What do you do?
My practice focuses on information governance, digitalisation, cybersecurity and data privacy – simply put, my work covers anything that involves the use (or transfer) of data, either within an organisation or between organisations.
Why data?
I have always been interested in technology and enjoy playing with new gadgets and computer hardware, so I was looking for a specialism that would relate to such interest while also benefiting from my legal background.

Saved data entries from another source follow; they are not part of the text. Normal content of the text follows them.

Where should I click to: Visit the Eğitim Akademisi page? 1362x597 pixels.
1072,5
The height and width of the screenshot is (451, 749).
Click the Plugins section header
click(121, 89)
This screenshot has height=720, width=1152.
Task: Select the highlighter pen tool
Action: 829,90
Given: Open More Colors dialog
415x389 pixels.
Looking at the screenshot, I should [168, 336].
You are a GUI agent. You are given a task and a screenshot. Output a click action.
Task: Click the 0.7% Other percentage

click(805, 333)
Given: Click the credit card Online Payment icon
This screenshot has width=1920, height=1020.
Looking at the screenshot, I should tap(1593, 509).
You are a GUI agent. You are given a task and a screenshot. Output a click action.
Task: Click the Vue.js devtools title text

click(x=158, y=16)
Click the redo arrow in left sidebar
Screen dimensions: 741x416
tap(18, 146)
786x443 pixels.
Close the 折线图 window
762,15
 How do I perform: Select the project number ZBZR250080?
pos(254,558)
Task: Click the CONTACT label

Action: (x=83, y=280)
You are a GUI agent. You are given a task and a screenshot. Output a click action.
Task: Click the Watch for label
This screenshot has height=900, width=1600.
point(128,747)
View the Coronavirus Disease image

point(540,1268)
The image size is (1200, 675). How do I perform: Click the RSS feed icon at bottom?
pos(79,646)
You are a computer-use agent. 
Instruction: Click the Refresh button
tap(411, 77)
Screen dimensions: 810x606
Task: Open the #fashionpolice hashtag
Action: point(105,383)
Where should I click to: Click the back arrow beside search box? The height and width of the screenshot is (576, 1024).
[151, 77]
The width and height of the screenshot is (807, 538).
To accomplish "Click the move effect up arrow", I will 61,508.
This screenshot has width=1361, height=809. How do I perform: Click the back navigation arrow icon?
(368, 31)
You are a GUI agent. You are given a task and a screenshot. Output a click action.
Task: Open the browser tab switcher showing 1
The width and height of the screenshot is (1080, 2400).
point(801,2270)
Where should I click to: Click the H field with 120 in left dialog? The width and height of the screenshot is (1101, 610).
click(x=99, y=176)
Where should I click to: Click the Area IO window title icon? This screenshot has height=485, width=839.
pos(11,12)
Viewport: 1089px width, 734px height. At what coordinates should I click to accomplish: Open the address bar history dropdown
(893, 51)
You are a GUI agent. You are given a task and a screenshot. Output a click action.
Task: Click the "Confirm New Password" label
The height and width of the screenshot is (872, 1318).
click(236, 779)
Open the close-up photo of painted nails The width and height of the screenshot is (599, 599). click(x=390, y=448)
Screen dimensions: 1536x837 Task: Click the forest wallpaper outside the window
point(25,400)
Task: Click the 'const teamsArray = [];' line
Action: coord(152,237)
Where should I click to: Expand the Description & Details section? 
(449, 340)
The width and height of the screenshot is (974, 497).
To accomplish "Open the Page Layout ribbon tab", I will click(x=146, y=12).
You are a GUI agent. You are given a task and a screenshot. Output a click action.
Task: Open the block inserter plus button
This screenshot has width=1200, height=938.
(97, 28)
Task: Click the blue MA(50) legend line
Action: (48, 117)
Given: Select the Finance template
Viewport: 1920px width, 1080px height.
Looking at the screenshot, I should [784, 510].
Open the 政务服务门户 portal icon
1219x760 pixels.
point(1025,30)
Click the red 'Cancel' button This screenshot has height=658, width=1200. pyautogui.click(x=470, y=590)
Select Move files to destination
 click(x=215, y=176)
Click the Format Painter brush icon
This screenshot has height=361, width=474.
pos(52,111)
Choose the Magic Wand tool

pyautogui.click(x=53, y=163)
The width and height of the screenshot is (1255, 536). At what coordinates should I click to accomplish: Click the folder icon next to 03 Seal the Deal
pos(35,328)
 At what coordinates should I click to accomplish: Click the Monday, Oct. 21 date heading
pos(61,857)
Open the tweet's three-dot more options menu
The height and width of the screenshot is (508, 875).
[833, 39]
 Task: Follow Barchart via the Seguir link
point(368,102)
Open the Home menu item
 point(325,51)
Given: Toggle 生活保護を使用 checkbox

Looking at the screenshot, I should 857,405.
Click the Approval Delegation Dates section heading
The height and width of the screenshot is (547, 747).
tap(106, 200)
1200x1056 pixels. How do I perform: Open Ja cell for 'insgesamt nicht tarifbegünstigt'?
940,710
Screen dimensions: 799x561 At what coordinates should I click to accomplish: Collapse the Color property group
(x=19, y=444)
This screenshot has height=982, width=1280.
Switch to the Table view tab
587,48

I was drawn into privacy as I found that it is uniquely positioned between law and technology. When I first started, privacy was not as popular as it was today and many of my peers used to run away from any work which was connected to privacy, security or technology since these topics were perceived as being too technical. However, the law and technology just made sense to me so I was glad to be able to take on those projects and have kept on doing so. Today, I still enjoy reviewing evolving applications of technologies – such as artificial intelligence (AI), machine learning, facial recognition, and IOT devices, just to name a few – and how they present novel and exciting challenges from a legal perspective.
What’s keeping you busy?
A lot of clients are revisiting their privacy compliance programmes due to new developments in the privacy space (for example, due to new laws or regulations being enacted in this space, or recent ruling, such as the Schrems II decision from the European Court of Justice). There has been a renewed focus from organisations on their security framework (eg security measures, security policies, cyberattack response plans, etc), so that is also an area keeping me busy at the moment. Finally, there is a lot of work in relation to privacy compliance programmes (eg data mapping, privacy policies, review of data processing agreements, etc).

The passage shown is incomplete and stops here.